Since paired datasets are virtually non-existent, there is a need to develop a model capable of learning from unpaired data. More specifically, any two unrelated image sets can be used and the general features extracted from each collection and used during image translation. This is called the unpaired image-to-image translation problem.

One successful approach to unpaired image-to-image translation is CycleGAN .

# CycleGAN architecture

CycleGAN is based on the Generative Adversarial Network (GAN). The GAN architecture is an approach to train an image generation model that includes two neural networks: a generator network and a discriminator network. Generator uses a random vector taken from latent space as input and generates a new image and the Discriminator takes an image as input and predicts whether it’s real (taken from dataset) or fake (generated by generator). . Both models will compete against each other, Generator will be trained to generate images that can deceive Discriminator and Discriminator will be trained to better distinguish the generated image.

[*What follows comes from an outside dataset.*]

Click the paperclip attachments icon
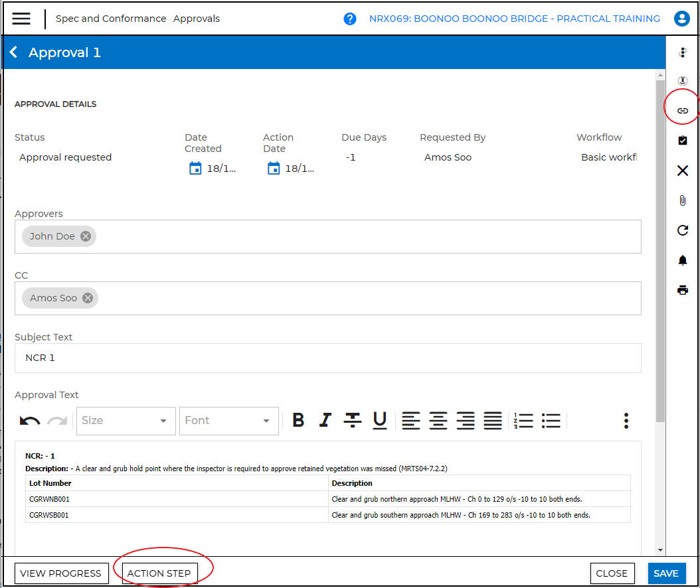 click(x=682, y=200)
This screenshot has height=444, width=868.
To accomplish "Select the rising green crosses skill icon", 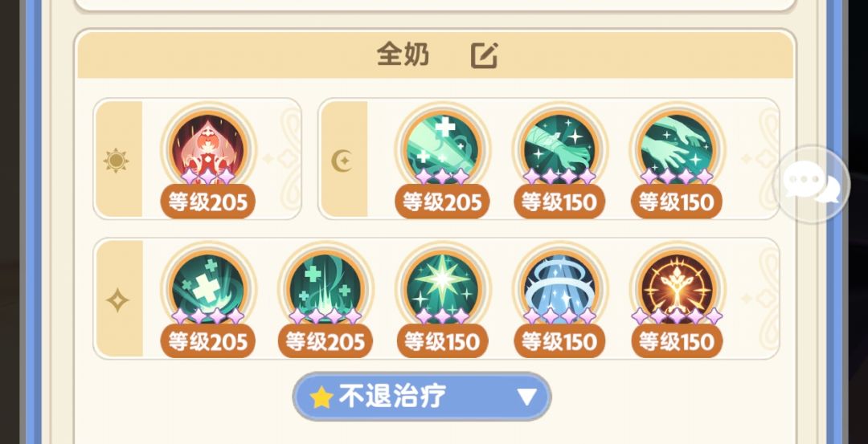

CycleGAN is an extension of the classic GAN architecture that includes 2 Generators and 2 Discriminators. The first generator, called G, takes the image input from domain X (zebra) and converts it to domain Y (normal horse). The other generator is called Y, which converts images from domain Y to X. Each Generator network has a corresponding Discriminator.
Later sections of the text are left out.